Esiste un nuovo tipo di accumulo compulsivo: quello digitale. Sottotipo della più comune disposofobia, il digital hoarding è il nome attribuito all’urgenza di ammassare i file fino al punto da perdere i benefici ed essere circondati dal disordine. La motivazione con cui gli accumulatori digitali si giustificano è fin troppo familiare: potrebbe sempre servire. Non diversamente dagli accaparratori compulsivi classici, cioè di oggetti fisici, questi sono convinti che, prima o poi, le migliaia di email, finestre aperte sul browser e fotografie nella galleria dello smartphone torneranno utili.

Recente, ma da non sottovalutare – Il primo caso documentato è del 2015, quando la rivista medica olandese BMJ ha pubblicato uno studio su un uomo di 47 anni che scattava ogni giorno migliaia di fotografie e passava tutto il giorno a riordinarle, senza nemmeno guardarle. Con l’incremento dello spazio di immagazzinamento sui dispositivi elettronici, i backup e i cloud, si sono moltiplicate le occasioni in cui la naturale tendenza alla conservazione può sfociare in qualcos’altro, con rischi anche gravi per la salute mentale.

Sommersi – Le persone affette dal disturbo di accumulo digitale finiscono schiacciate dalla mole di informazioni personali e lavorative: ansia e stress sono i primi segni. Oltre alla difficoltà nel ritrovare i documenti veramente utili, si crea infatti una sensazione di impotenza. Come riscontrato da Nick Neave, direttore del gruppo di ricerca sull’accumulo della Northumbria University di Newcastle (Inghilterra), il digital hoarding fa gli stessi danni di quello fisico.

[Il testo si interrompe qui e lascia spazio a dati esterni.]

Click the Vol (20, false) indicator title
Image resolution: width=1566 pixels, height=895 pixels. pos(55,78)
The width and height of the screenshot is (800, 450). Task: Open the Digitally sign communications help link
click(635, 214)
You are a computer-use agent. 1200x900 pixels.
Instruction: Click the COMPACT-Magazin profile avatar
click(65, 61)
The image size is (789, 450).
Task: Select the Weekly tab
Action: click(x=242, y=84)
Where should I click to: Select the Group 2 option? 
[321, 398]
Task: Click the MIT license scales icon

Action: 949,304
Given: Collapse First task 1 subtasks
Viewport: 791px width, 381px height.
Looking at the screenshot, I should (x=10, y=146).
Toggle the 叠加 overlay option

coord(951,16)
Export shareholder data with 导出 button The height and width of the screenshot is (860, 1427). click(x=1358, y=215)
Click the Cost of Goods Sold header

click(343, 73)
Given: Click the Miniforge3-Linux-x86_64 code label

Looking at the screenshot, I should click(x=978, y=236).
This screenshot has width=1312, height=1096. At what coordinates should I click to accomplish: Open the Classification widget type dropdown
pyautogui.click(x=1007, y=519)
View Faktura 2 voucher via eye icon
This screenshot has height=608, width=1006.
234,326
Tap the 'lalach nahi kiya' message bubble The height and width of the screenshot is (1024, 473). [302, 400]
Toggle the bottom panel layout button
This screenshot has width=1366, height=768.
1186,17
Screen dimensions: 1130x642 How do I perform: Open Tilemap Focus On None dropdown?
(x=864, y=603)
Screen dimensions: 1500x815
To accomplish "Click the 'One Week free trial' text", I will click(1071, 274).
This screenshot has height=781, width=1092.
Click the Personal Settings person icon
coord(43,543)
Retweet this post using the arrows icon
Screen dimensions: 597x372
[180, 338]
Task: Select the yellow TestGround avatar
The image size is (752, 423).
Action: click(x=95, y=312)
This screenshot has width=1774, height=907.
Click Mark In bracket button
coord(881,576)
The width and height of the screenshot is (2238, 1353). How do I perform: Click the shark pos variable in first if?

In uno studio pubblicato all’inizio di quest’anno, il suo team ha rilevato che la difficoltà principale di un campione di persone che lavorano con il computer era liberarsi delle email, con una media di immagazzinamento di oltre 300 lette e 100 non lette. E se anche molti sono consapevoli della mole che cresce, il flusso continuo non lascia scampo.

Diffusione – Nel tentativo di capire quale sia il confine tra l’essere oberati dal materiale e la scelta di conservarlo, però, la professoressa di tecnologia dell’informazione Jo Ann Oravec, della University of Wisconsin-Whitewater (Stati Uniti), ha sostenuto che non è determinante la quantità di informazioni, ma il senso di controllo che se ne ha. Certo, più crescono, più è difficile mantenerlo: i suoi studenti le hanno confessato nausea e squilibrio anche solo nella gestione delle foto sul telefono. Le compagnie tecnologiche, sostiene Oravec, dovrebbero ripensare alla facilità con cui permettono questo stoccaggio senza informare periodicamente gli utenti, anche se la responsabilità della gestione dei beni digitali è prima di tutto dei loro possessori. Occorre fare, con dei check up periodici delle informazioni utili e inutili, un investimento per la propria salute mentale, che richiede la nostra attenzione non meno di quella fisica.